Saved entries
========================================
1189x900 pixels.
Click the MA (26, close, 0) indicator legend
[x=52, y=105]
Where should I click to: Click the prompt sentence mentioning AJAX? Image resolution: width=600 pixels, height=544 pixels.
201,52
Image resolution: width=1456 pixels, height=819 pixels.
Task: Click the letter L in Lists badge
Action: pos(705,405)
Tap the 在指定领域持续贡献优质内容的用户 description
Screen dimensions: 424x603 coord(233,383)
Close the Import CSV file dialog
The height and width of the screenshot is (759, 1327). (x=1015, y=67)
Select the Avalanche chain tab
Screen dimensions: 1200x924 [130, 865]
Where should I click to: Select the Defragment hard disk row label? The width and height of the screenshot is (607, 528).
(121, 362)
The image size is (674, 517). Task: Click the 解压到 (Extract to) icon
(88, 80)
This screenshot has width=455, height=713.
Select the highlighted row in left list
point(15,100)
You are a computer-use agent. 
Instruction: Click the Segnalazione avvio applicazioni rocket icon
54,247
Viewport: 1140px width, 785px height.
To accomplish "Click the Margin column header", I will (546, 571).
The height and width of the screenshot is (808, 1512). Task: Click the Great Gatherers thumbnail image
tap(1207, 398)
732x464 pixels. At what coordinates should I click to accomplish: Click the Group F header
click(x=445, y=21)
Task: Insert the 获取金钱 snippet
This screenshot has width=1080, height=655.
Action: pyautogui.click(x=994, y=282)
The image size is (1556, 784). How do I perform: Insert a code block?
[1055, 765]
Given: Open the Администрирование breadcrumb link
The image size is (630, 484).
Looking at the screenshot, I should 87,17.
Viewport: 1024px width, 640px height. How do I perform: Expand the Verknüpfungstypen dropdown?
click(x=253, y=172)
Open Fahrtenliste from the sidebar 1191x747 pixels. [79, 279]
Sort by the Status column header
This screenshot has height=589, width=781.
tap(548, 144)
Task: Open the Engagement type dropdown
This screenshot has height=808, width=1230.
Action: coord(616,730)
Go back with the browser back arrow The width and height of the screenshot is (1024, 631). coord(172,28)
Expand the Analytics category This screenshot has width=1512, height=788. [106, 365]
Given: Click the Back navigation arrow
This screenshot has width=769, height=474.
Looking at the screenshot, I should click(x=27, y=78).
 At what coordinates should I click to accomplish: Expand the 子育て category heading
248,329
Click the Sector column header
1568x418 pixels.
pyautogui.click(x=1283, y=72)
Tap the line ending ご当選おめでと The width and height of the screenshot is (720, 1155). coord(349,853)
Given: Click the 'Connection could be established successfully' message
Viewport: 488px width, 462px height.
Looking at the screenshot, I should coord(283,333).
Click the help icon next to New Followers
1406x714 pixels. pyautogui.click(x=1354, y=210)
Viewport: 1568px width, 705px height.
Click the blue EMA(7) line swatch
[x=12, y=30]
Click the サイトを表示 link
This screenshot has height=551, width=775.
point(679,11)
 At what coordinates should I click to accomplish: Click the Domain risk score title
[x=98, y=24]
========================================
THE PROBLEM
Could you restate every entry verbatim, please?

TASK RESULT
1189x900 pixels.
Click the MA (26, close, 0) indicator legend
[x=52, y=105]
Where should I click to: Click the prompt sentence mentioning AJAX? Image resolution: width=600 pixels, height=544 pixels.
201,52
Image resolution: width=1456 pixels, height=819 pixels.
Task: Click the letter L in Lists badge
Action: pos(705,405)
Tap the 在指定领域持续贡献优质内容的用户 description
Screen dimensions: 424x603 coord(233,383)
Close the Import CSV file dialog
The height and width of the screenshot is (759, 1327). (x=1015, y=67)
Select the Avalanche chain tab
Screen dimensions: 1200x924 [130, 865]
Where should I click to: Select the Defragment hard disk row label? The width and height of the screenshot is (607, 528).
(121, 362)
The image size is (674, 517). Task: Click the 解压到 (Extract to) icon
(88, 80)
This screenshot has width=455, height=713.
Select the highlighted row in left list
point(15,100)
You are a computer-use agent. 
Instruction: Click the Segnalazione avvio applicazioni rocket icon
54,247
Viewport: 1140px width, 785px height.
To accomplish "Click the Margin column header", I will (546, 571).
The height and width of the screenshot is (808, 1512). Task: Click the Great Gatherers thumbnail image
tap(1207, 398)
732x464 pixels. At what coordinates should I click to accomplish: Click the Group F header
click(x=445, y=21)
Task: Insert the 获取金钱 snippet
This screenshot has width=1080, height=655.
Action: pyautogui.click(x=994, y=282)
The image size is (1556, 784). How do I perform: Insert a code block?
[1055, 765]
Given: Open the Администрирование breadcrumb link
The image size is (630, 484).
Looking at the screenshot, I should 87,17.
Viewport: 1024px width, 640px height. How do I perform: Expand the Verknüpfungstypen dropdown?
click(x=253, y=172)
Open Fahrtenliste from the sidebar 1191x747 pixels. [79, 279]
Sort by the Status column header
This screenshot has height=589, width=781.
tap(548, 144)
Task: Open the Engagement type dropdown
This screenshot has height=808, width=1230.
Action: coord(616,730)
Go back with the browser back arrow The width and height of the screenshot is (1024, 631). coord(172,28)
Expand the Analytics category This screenshot has width=1512, height=788. [106, 365]
Given: Click the Back navigation arrow
This screenshot has width=769, height=474.
Looking at the screenshot, I should click(x=27, y=78).
 At what coordinates should I click to accomplish: Expand the 子育て category heading
248,329
Click the Sector column header
1568x418 pixels.
pyautogui.click(x=1283, y=72)
Tap the line ending ご当選おめでと The width and height of the screenshot is (720, 1155). coord(349,853)
Given: Click the 'Connection could be established successfully' message
Viewport: 488px width, 462px height.
Looking at the screenshot, I should coord(283,333).
Click the help icon next to New Followers
1406x714 pixels. pyautogui.click(x=1354, y=210)
Viewport: 1568px width, 705px height.
Click the blue EMA(7) line swatch
[x=12, y=30]
Click the サイトを表示 link
This screenshot has height=551, width=775.
point(679,11)
 At what coordinates should I click to accomplish: Click the Domain risk score title
[x=98, y=24]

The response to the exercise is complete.